- [Text section]:
Hwang GW, Murai Y, Takahashi T, Naganuma A - Sci Rep (2014)

Bottom Line: We successfully identified 31 genes whose deletions confer resistance to methylmercury in yeast, and 18 genes whose deletions confer hypersensitivity to methylmercury.Yeast genes whose deletions conferred resistance to methylmercury included many gene encoding factors involved in protein transport to vacuoles.The results of our genetic engineering study suggest that this vesicle transport system (proteins moving from the TGN to vacuole via endosome) is responsible for enhancing methylmercury toxicity due to the interrelationship between the pathways.

View Article: PubMed Central - PubMed

Affiliation: Laboratory of Molecular and Biochemical Toxicology, Graduate School of Pharmaceutical Sciences, Tohoku University, Sendai 980-8578, Japan.

- [Tasks]:
[A] Answer these about the text on methylmercury in yeast:
(i) How many genes were found whose deletions confer resistance to methylmercury?
(ii) In what journal and year did the work appear?
(iii) Which university is named in the affiliation?
[B] Please copy the text on methylmercury in yeast word for word, starting at "View Article: PubMed" and ending at "Sendai 980-8578, Japan.".

- [Recorded information]:
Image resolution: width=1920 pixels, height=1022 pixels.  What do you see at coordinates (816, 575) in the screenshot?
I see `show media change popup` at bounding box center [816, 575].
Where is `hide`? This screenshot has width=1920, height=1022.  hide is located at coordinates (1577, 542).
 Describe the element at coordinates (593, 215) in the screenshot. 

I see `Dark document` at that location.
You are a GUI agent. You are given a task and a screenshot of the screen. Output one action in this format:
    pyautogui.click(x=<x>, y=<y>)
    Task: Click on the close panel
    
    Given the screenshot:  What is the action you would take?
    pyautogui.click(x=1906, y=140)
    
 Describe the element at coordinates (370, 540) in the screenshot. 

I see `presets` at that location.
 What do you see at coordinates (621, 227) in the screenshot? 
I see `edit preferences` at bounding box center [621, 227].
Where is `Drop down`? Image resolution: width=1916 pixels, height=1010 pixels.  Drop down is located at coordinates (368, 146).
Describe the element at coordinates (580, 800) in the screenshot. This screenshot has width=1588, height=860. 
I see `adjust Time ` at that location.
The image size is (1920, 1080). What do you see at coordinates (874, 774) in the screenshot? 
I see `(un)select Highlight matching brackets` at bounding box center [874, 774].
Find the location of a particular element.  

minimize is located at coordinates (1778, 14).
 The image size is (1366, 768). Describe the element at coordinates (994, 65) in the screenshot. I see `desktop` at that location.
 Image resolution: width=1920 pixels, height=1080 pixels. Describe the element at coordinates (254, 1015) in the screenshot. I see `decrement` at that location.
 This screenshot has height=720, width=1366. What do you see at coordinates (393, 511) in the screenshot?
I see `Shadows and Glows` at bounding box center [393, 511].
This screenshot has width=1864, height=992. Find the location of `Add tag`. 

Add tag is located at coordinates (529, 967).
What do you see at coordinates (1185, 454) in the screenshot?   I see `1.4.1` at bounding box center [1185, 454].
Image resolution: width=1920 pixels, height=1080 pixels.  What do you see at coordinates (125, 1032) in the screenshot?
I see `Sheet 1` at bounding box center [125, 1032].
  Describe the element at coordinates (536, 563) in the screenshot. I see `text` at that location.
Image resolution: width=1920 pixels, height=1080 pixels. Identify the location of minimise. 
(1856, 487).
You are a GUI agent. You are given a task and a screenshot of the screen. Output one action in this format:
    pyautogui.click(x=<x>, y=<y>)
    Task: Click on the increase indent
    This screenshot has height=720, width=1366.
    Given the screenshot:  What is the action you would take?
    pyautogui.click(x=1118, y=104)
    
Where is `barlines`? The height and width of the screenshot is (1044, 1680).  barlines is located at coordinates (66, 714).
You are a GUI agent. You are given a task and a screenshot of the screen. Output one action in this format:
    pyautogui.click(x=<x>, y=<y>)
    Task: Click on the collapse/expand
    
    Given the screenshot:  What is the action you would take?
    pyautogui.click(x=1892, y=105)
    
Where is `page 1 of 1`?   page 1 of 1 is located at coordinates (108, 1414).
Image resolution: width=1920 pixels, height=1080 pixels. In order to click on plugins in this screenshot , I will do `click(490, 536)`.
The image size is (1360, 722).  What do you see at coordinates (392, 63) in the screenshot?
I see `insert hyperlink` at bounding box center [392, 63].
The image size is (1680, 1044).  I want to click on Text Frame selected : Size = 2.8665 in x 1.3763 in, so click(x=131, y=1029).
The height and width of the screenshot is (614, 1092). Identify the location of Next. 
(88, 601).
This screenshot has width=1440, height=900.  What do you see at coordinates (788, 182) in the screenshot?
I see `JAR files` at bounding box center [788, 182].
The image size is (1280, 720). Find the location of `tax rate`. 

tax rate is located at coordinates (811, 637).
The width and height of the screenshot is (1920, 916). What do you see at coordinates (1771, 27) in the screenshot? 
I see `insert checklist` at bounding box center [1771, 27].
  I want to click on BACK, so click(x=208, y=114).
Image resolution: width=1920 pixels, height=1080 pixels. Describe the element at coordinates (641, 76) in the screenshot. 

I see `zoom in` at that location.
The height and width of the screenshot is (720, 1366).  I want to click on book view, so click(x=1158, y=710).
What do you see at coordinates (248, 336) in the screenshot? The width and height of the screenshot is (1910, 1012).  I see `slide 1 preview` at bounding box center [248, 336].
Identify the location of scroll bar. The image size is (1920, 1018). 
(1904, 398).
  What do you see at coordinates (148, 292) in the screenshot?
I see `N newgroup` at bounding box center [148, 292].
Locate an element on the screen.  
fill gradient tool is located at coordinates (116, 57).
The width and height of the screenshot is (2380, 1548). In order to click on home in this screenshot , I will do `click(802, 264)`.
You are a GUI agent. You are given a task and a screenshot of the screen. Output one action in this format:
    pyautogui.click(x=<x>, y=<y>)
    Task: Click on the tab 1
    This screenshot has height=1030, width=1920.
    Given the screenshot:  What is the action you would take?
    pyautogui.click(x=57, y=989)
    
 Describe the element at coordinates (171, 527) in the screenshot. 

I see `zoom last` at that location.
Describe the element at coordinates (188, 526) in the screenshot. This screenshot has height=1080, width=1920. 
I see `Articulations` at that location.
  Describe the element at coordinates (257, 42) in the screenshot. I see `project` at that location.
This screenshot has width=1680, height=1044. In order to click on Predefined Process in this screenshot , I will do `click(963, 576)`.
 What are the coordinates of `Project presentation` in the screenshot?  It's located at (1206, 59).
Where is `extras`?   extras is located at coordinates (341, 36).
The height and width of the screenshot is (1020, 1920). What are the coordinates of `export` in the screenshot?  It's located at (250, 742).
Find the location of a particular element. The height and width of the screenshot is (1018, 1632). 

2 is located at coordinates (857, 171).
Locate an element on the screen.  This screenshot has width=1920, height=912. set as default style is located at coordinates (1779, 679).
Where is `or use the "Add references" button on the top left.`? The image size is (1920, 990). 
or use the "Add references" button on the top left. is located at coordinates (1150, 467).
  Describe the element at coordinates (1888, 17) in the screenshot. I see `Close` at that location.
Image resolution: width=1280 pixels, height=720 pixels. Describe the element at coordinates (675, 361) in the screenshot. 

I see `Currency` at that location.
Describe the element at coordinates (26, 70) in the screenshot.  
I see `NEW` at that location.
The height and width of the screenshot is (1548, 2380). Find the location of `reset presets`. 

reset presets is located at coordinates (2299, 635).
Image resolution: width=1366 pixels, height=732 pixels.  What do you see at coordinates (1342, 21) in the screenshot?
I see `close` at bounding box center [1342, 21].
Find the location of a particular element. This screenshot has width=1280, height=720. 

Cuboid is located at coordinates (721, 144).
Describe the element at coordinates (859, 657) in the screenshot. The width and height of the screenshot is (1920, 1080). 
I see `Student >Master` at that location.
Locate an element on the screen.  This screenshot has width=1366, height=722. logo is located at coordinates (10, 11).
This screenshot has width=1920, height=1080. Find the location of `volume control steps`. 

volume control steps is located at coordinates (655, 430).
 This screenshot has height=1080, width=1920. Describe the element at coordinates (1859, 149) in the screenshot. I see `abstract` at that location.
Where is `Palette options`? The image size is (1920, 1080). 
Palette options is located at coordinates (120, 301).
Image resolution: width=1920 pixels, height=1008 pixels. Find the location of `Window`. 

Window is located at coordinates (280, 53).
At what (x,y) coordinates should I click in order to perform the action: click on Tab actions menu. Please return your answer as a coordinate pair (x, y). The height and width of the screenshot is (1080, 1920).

- [Results for the exercise]:
[A]
(i) 31
(ii) Sci Rep, 2014
(iii) Tohoku University

[B]
View Article: PubMed Central - PubMed

Affiliation: Laboratory of Molecular and Biochemical Toxicology, Graduate School of Pharmaceutical Sciences, Tohoku University, Sendai 980-8578, Japan.